Requirement: Extract each line of the records below that contains the string "screenshot".

(begin)

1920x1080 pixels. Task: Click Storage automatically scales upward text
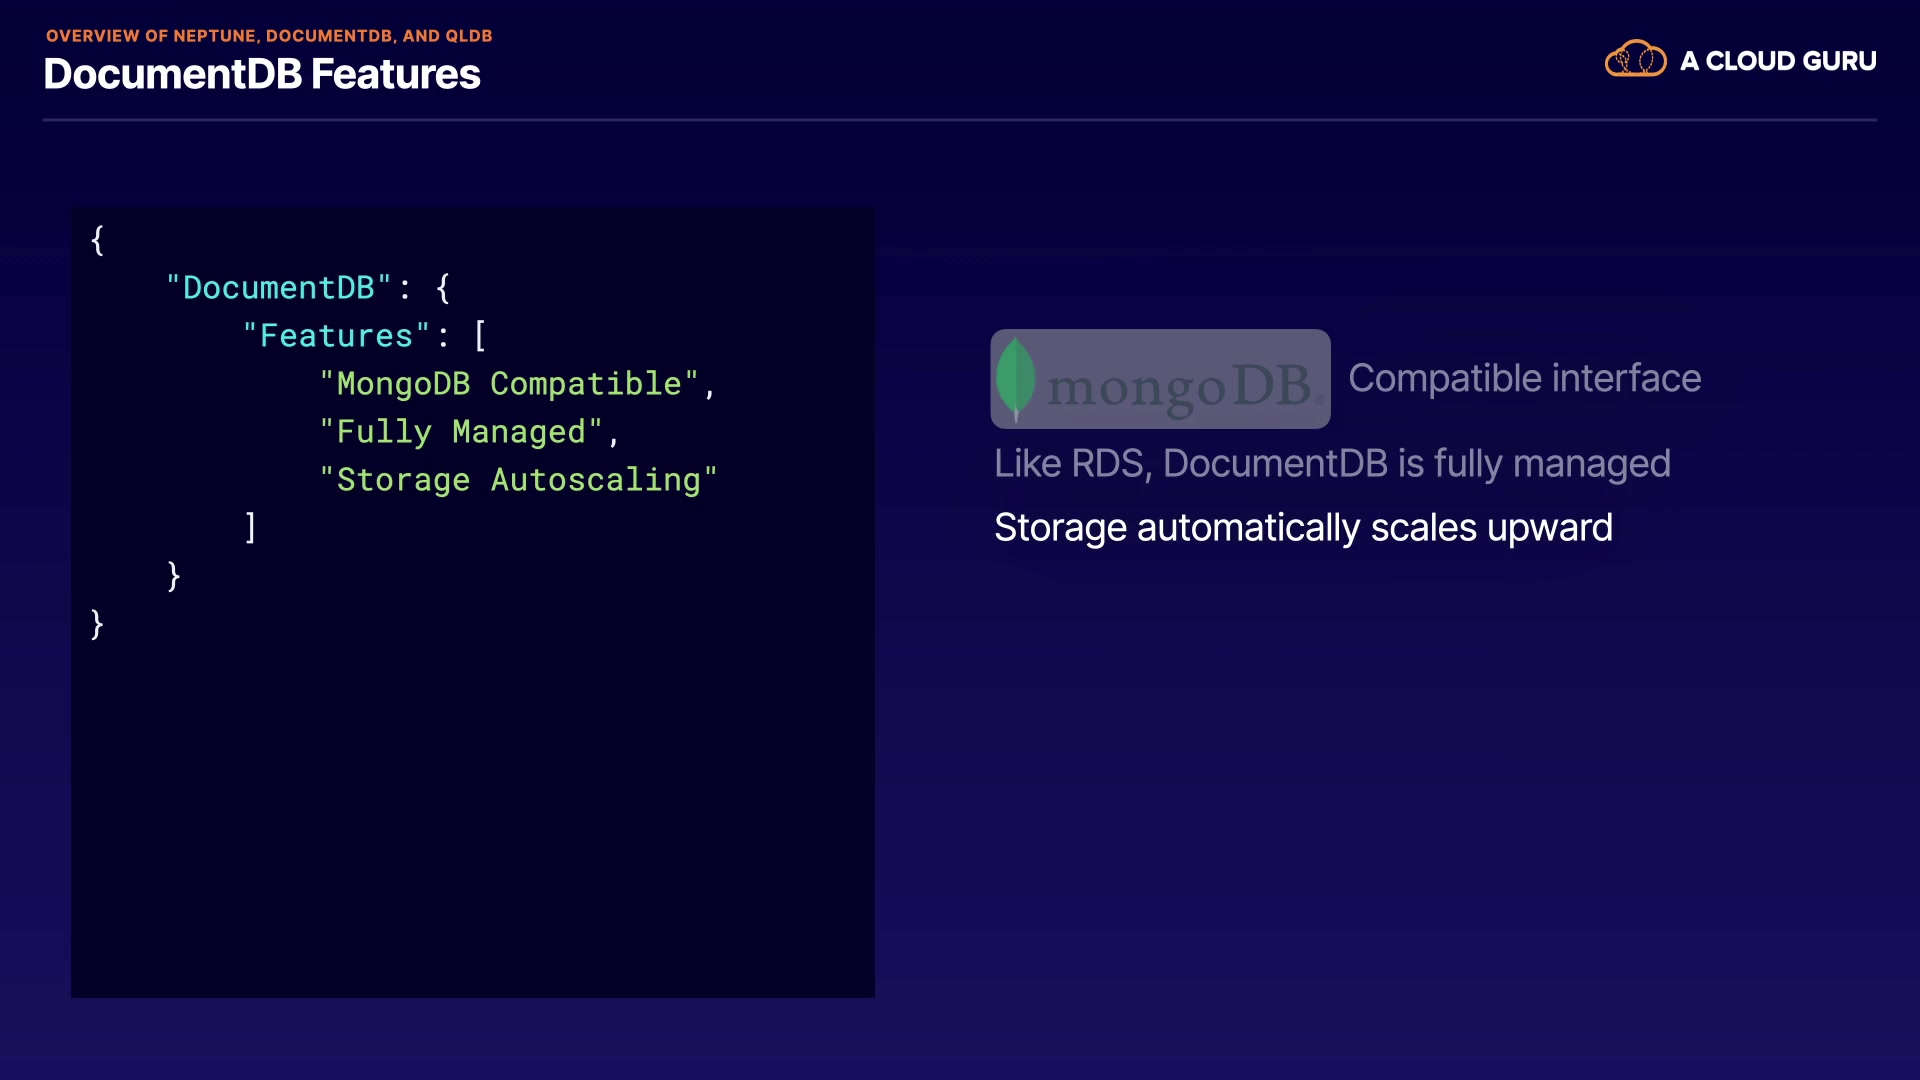1303,528
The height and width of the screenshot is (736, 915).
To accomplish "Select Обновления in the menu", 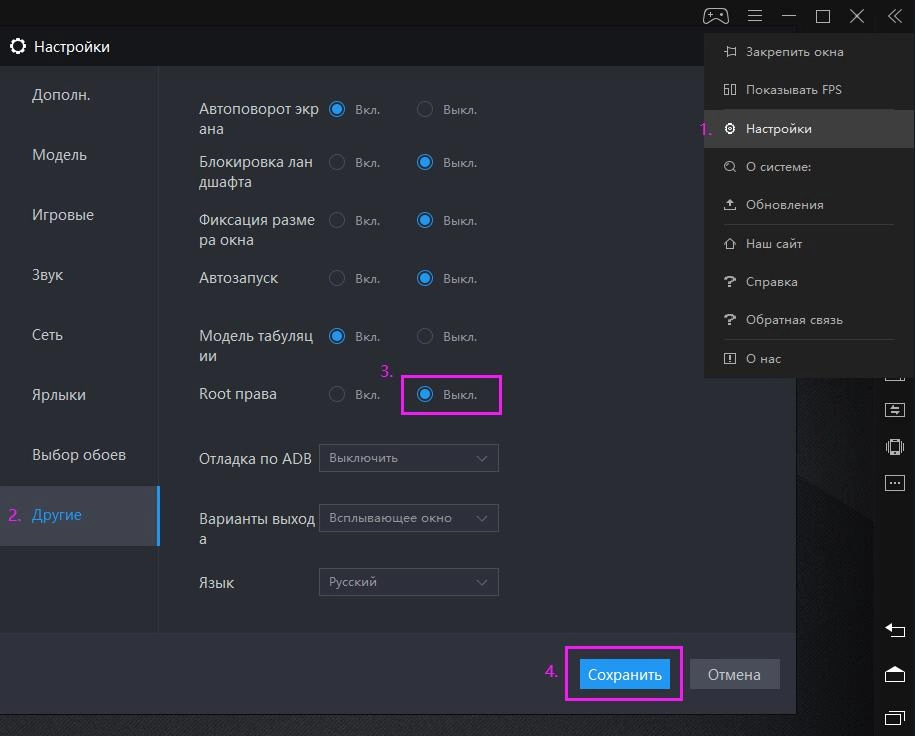I will click(784, 205).
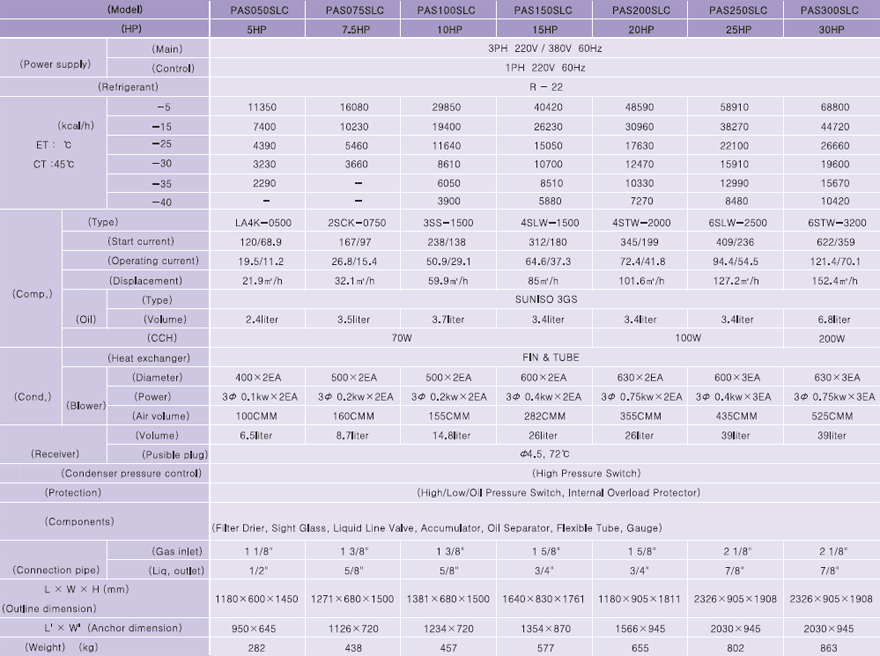Click the SUNISO 3GS oil type cell
The width and height of the screenshot is (880, 656).
(x=544, y=300)
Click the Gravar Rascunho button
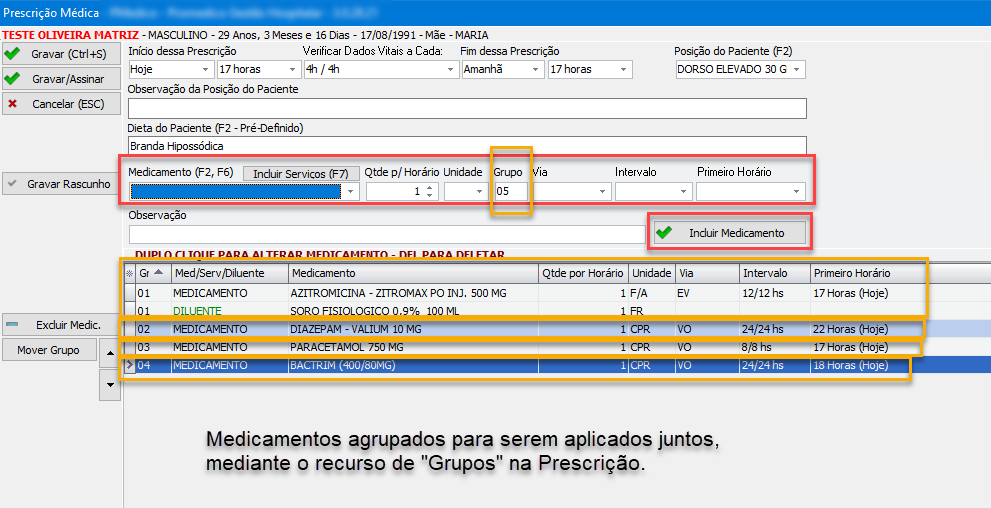 pyautogui.click(x=61, y=184)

(end)

Result of this exercise:
The height and width of the screenshot is (736, 915).
The width and height of the screenshot is (880, 656).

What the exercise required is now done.